*Given request 1*
Copy the passage of the Invenergy post from "Establishing field offices." up to and including "Like anyone cares.".

*Document section*
Here's a list of the amazing things Invenergy accomplished since last year:
- a rebranding of the Project and a new Project website;
- outreach to numerous state and local officials and other stakeholders to introduce Invenergy as the new Project owner and to provide a status update;
- issuing easement payments to landowners with active easements along the Project route;
- establishing field offices to support development efforts;
- building out the Invenergy Project team, including adding in-house development and project management personnel dedicated to the Project; and
- implementing a contractor selection process for Project development services to commence in 2020, including engineering, environmental permitting, and land services.
"Rebranding"... as if any of the landowners or local governments give 2 cow patties who owns this unneeded project. This marketing play is completely worthless when applied to a transmission project in rural America. Keep that crap in Chicago, where it matters.
Invenergy did not provide any real information or answer any questions during its "rebranding" tour. The only thing its "outreach" did was tick people off all over again.
Issuing payments to the few landowners who were gullible enough to sign easement agreements with Clean Line Energy Partners is REQUIRED by the agreements. Quit trying to pretend like its some sort of voluntary, magnanimous act.
Establishing field offices. Now opposition groups have a physical target for future protests. Thanks a bunch, Invenergy! Maybe someone will stop by with a basket of banana muffins? Wow! Deja Vu!
And hiring people. Like anyone cares.
What's missing from the State Regulatory Approvals and Appeals section?
Let's see... Kansas, check. Missouri, check. Indiana, check. Hey, wait a minute, how do you get to Indiana from Missouri? You don't. Illinois is in between. What's Invenergy doing in Illinois? Doesn't say. We'll interpret that as NOTHING, Invenergy is doing NOTHING in Illinois. Ya know, you just can't get power from Kansas to Indiana without Illinois, Invenergy. What's your intention? It is relevant to your "status." Do tell...

*Data to use*
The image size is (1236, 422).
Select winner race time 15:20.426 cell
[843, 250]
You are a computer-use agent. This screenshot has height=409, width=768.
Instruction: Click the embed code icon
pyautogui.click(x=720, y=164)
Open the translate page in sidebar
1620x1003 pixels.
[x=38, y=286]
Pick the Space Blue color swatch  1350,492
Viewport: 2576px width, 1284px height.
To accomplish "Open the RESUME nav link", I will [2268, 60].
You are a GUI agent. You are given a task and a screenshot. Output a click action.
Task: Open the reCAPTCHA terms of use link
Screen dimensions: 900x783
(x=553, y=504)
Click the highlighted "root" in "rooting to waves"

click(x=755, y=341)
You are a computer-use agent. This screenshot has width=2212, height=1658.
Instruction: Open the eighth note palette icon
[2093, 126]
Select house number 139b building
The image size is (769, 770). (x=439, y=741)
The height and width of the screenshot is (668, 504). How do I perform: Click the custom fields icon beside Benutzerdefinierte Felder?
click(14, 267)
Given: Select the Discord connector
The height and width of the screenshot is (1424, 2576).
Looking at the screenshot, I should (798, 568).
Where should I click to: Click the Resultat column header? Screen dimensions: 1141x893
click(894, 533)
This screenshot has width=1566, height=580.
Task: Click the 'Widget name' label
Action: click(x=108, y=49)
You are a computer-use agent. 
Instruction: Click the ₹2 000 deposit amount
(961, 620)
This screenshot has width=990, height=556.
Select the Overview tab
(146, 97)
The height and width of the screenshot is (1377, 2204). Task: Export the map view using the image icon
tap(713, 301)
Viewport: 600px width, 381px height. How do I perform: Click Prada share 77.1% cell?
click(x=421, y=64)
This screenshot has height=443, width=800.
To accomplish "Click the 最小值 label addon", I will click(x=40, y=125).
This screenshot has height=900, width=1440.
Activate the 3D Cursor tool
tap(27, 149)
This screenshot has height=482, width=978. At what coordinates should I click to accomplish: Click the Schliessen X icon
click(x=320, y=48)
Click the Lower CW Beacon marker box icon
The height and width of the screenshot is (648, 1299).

*Given request 2*
Rewrite the entries as a numbered list, leaving out blank lines, from the line with "This screenshot has height=482, width=978." up to and including the last line of the entries.

*Full answer 1*
Establishing field offices. Now opposition groups have a physical target for future protests. Thanks a bunch, Invenergy! Maybe someone will stop by with a basket of banana muffins? Wow! Deja Vu!
And hiring people. Like anyone cares.

*Full answer 2*
1. This screenshot has height=482, width=978. At what coordinates should I click to accomplish: Click the Schliessen X icon
2. click(x=320, y=48)
3. Click the Lower CW Beacon marker box icon
4. The height and width of the screenshot is (648, 1299).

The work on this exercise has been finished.